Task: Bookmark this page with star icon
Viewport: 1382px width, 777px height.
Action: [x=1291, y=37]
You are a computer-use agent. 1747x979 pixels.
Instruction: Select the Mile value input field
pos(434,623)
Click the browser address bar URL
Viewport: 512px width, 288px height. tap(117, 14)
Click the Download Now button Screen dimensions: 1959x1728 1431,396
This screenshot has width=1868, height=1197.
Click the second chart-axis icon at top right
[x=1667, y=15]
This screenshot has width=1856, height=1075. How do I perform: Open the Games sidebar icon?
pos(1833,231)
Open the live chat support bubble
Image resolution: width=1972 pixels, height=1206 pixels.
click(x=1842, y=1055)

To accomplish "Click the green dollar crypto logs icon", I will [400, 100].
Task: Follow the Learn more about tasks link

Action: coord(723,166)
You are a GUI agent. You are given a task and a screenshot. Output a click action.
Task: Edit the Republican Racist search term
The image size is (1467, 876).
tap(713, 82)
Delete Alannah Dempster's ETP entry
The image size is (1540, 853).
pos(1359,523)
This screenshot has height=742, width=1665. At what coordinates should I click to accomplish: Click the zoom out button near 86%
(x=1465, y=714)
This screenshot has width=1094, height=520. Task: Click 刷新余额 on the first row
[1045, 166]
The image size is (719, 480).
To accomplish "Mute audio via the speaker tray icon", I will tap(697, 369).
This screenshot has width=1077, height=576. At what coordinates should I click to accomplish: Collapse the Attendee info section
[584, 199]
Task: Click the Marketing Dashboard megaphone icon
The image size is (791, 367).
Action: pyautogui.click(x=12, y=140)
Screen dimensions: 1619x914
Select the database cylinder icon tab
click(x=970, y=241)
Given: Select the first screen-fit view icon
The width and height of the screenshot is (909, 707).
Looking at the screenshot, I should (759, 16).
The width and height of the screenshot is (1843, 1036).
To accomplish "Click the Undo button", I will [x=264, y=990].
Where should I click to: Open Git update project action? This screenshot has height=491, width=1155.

§ §

* TO DO:
The output should match the records above exactly, entry for entry.

* PROBLEM SOLUTION:
Task: Bookmark this page with star icon
Viewport: 1382px width, 777px height.
Action: [x=1291, y=37]
You are a computer-use agent. 1747x979 pixels.
Instruction: Select the Mile value input field
pos(434,623)
Click the browser address bar URL
Viewport: 512px width, 288px height. tap(117, 14)
Click the Download Now button Screen dimensions: 1959x1728 1431,396
This screenshot has width=1868, height=1197.
Click the second chart-axis icon at top right
[x=1667, y=15]
This screenshot has width=1856, height=1075. How do I perform: Open the Games sidebar icon?
pos(1833,231)
Open the live chat support bubble
Image resolution: width=1972 pixels, height=1206 pixels.
click(x=1842, y=1055)

To accomplish "Click the green dollar crypto logs icon", I will [400, 100].
Task: Follow the Learn more about tasks link

Action: coord(723,166)
You are a GUI agent. You are given a task and a screenshot. Output a click action.
Task: Edit the Republican Racist search term
The image size is (1467, 876).
tap(713, 82)
Delete Alannah Dempster's ETP entry
The image size is (1540, 853).
pos(1359,523)
This screenshot has height=742, width=1665. At what coordinates should I click to accomplish: Click the zoom out button near 86%
(x=1465, y=714)
This screenshot has width=1094, height=520. Task: Click 刷新余额 on the first row
[1045, 166]
The image size is (719, 480).
To accomplish "Mute audio via the speaker tray icon", I will tap(697, 369).
This screenshot has width=1077, height=576. At what coordinates should I click to accomplish: Collapse the Attendee info section
[584, 199]
Task: Click the Marketing Dashboard megaphone icon
The image size is (791, 367).
Action: pyautogui.click(x=12, y=140)
Screen dimensions: 1619x914
Select the database cylinder icon tab
click(x=970, y=241)
Given: Select the first screen-fit view icon
The width and height of the screenshot is (909, 707).
Looking at the screenshot, I should (759, 16).
The width and height of the screenshot is (1843, 1036).
To accomplish "Click the Undo button", I will [x=264, y=990].
Where should I click to: Open Git update project action? This screenshot has height=491, width=1155.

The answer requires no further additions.